Esta semana, além de mais algumas visitas e muito trabalho, decidimos tirar uma tarde para ir conhecer um lugar novo. Novo para nós, pois ele já existe há algum tempo. Ultimamente, desde que decidimos procurar por um lar, e o Marcos a mostrar seu amor por caçambas, amigos próximos e não tão próximos nos contaram sobre suas visitas ao Bazar Samburá, mais conhecido como Lar Escola São Francisco, ou somente Lar São Francisco. Um lugar onde pessoas doam móveis, objetos, livros, discos, roupas, utensílios e muito mais. O Lar organiza o grande espaço em espécies de departamentos; a sala dos sofás, dos utensílios de cozinha, das cadeiras de roda, dos móveis com cupim e aqueles sem, e por ai vai. Tudo é etiquetado com preços e detalhes como “com cupim”, “não centrifuga”, “quebrada” e outros adjetivos de importância. A renda gerada no Bazar, através da comercialização destas mercadorias doadas, é revertida ao Centro de Reabilitação do Lar Escola São Francisco, possibilitando o atendimento de pessoas de todas as idades com deficiência física e mobilidade reduzida. Segundo dados do Lar, 17 mil pessoas, de baixa renda, são atendidas mensalmente com diagnóstico de deficiências de origem ortopédica, neurológica, reumatológica ou geriátrica, temporária ou permanente.

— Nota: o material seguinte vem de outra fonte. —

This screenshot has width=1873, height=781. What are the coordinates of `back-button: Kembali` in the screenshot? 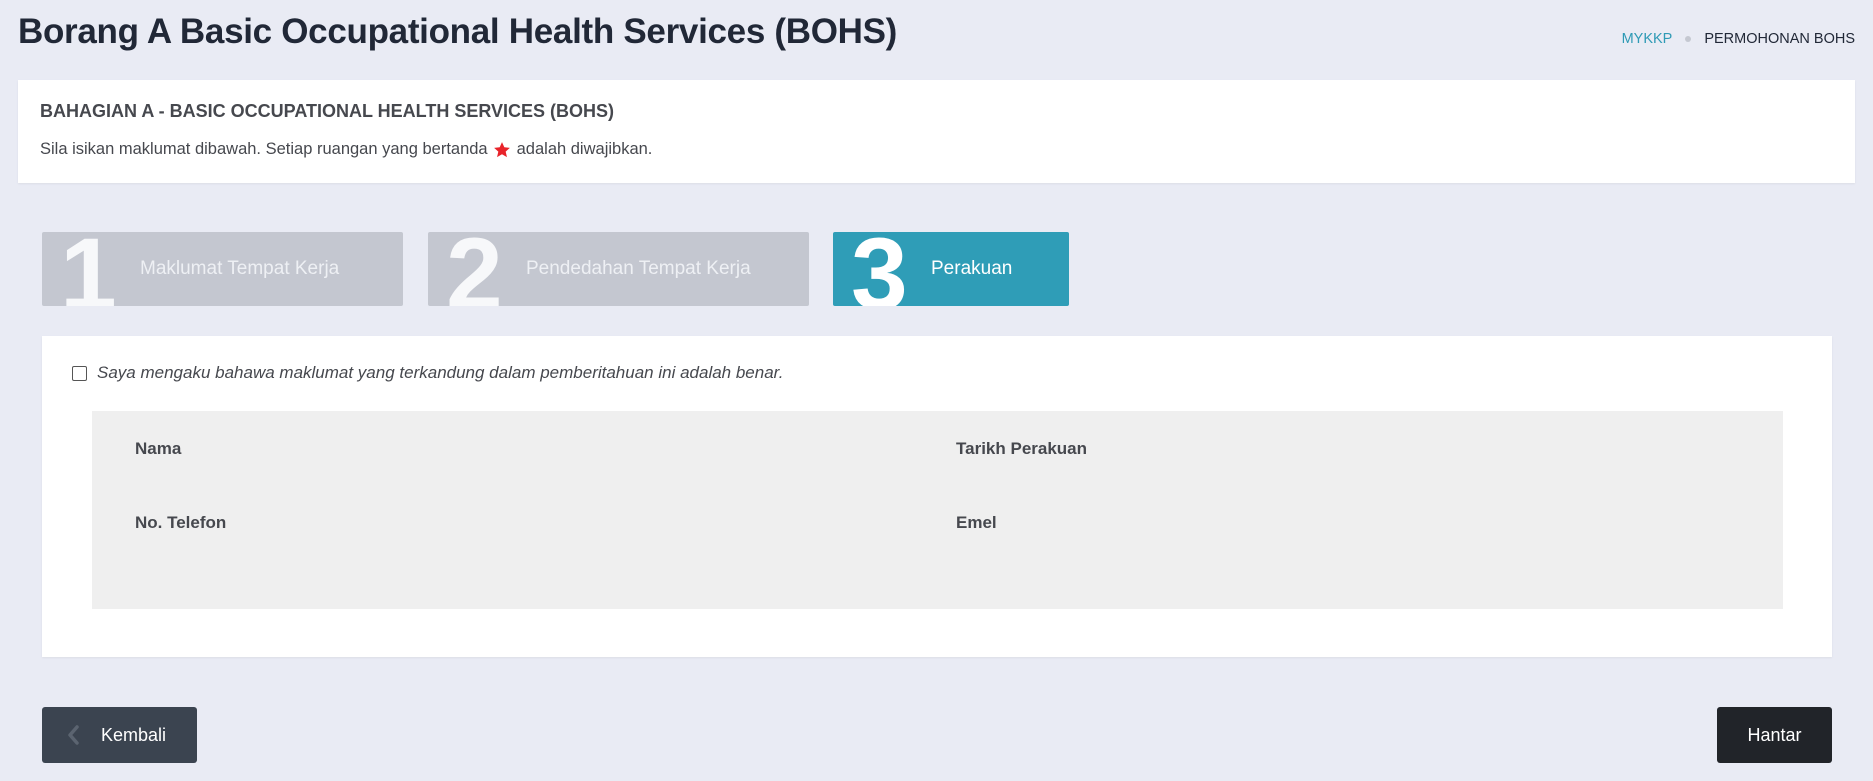 It's located at (120, 735).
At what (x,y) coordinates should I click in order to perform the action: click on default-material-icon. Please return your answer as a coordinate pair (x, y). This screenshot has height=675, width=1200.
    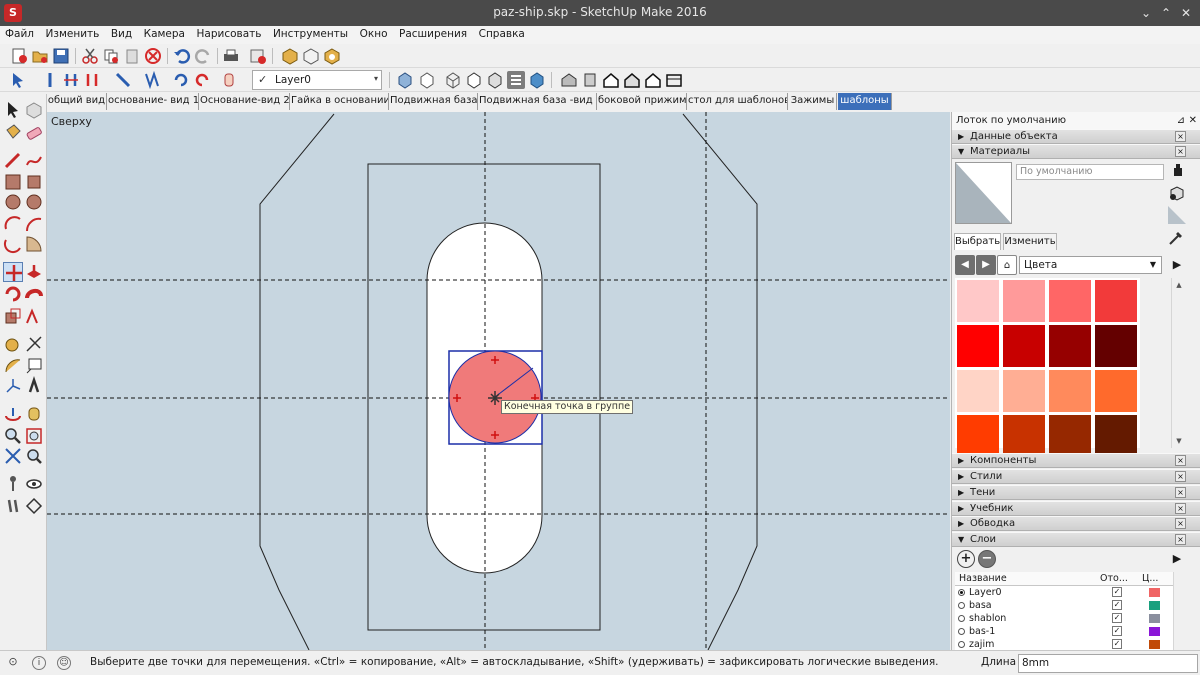
    Looking at the image, I should click on (1177, 215).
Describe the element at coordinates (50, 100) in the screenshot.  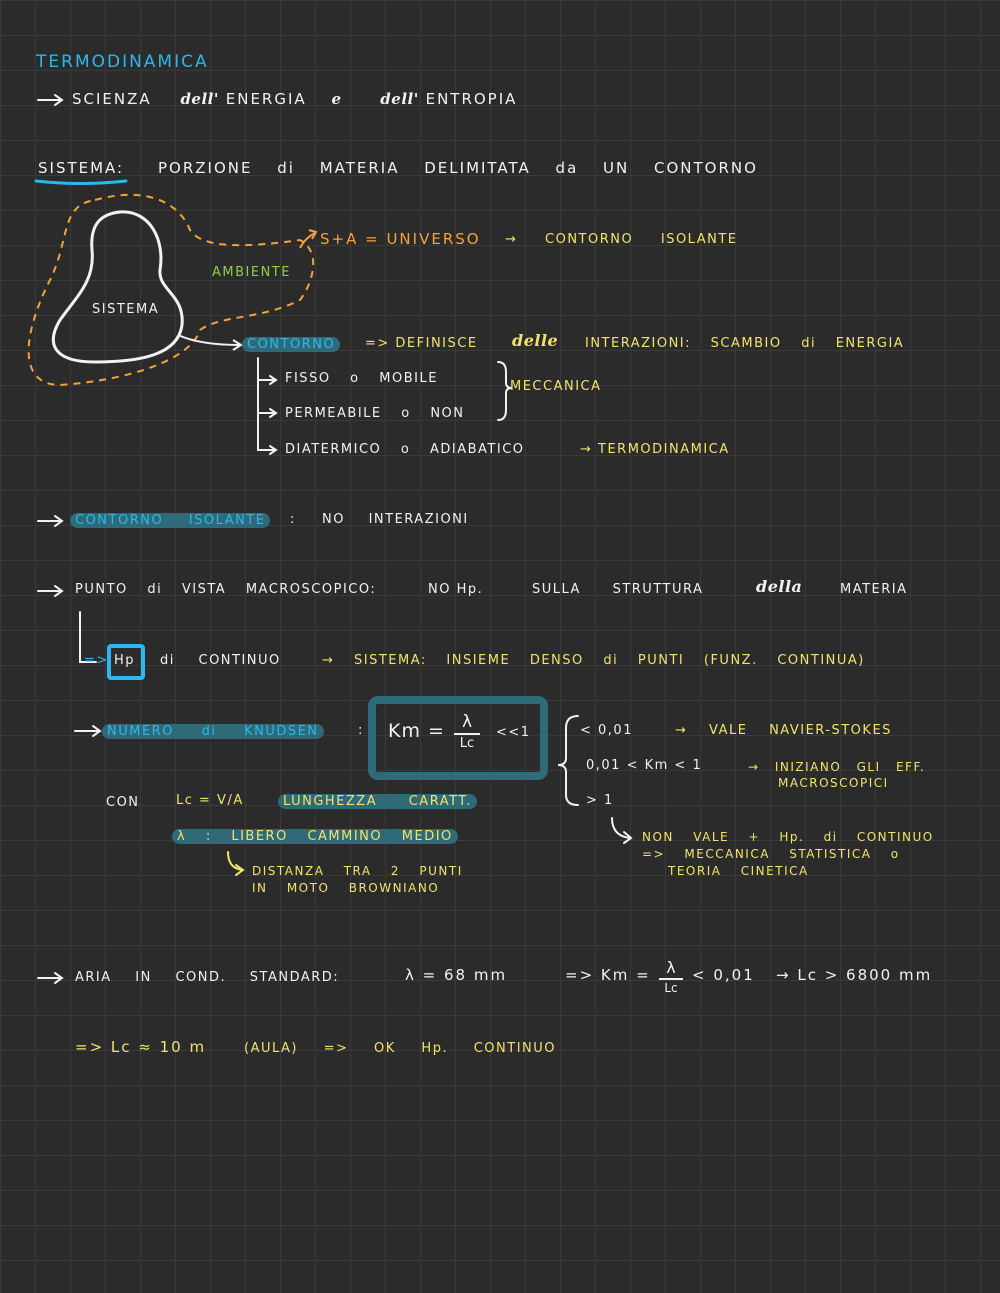
I see `arrow-icon` at that location.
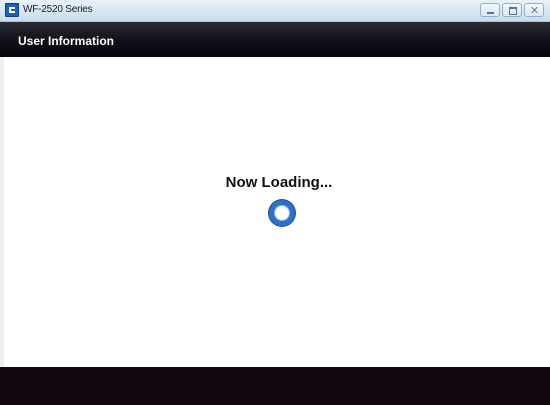 The height and width of the screenshot is (405, 550). Describe the element at coordinates (275, 40) in the screenshot. I see `page-header: User Information` at that location.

Números a parte… Buscamos nossa amiga Julia, constante visitante do Lar, para nos acompanhar e direcionar pelos caminhos cortados nas ruas de São Paulo até chegarmos lá. Lá, o Lar, fica na Vila Mariana. Ela, formada em Design Industrial, agora é uma cliente frequente, pois compra, a preços super acessíveis, matérias primas para as suas criações inusitadas em móveis e objetos como bandejas e discos de vinil. Passamos algumas horas pelos corredores e salinhas cheias. Imagine um espaço onde você pode encontrar de tudo, mas tudo mesmo. Para aqueles mais sensíveis como nós, junto com tudo você sente a história das coisas que ali estão, energias e pessoas. Para aqueles não tão sensíveis, como a Julia, mesmo depois de algumas horas lá dentro você se sente exausto. Por isso, vá com curiosidade, paciência e um dia que esteja se sentindo bem. Não, não queremos assustar ninguém, mas o lugar carrega uma história. Constamos ser super interessante com alguns objetos que adquirimos por lá. Fomos com o objetivo de encontrar um antigo arquivo metálico (aquele com gavetinhas infinitas), e saímos com um cavalete, uma caixa de madeira onde guardaremos o nosso papel higiênico, a base de um abajur flexível e uma coleção de vinis, com 13 discos, dos maiores compositores da música clássica. Este último item por apenas R$ 13. O cavalete que vou usar para as minhas novas criações em tela por apenas R$ 40, um item que normalmente (sim eu já fui ver em lojas) custaria em torno de R$200. A maioria das coisas que encontramos por lá, ou poderíamos encontrar, que alguma vez em suas vidas úteis foram de grande valor, precisam de uma lixada, envernizada, pintada ou restaurada geral, mas no fim é isso que gostamos de fazer não é? E por quê não ajudar pessoas que precisam ao fazer isto? Vale a visita para os criativos como a Julia, a Marcia e nós.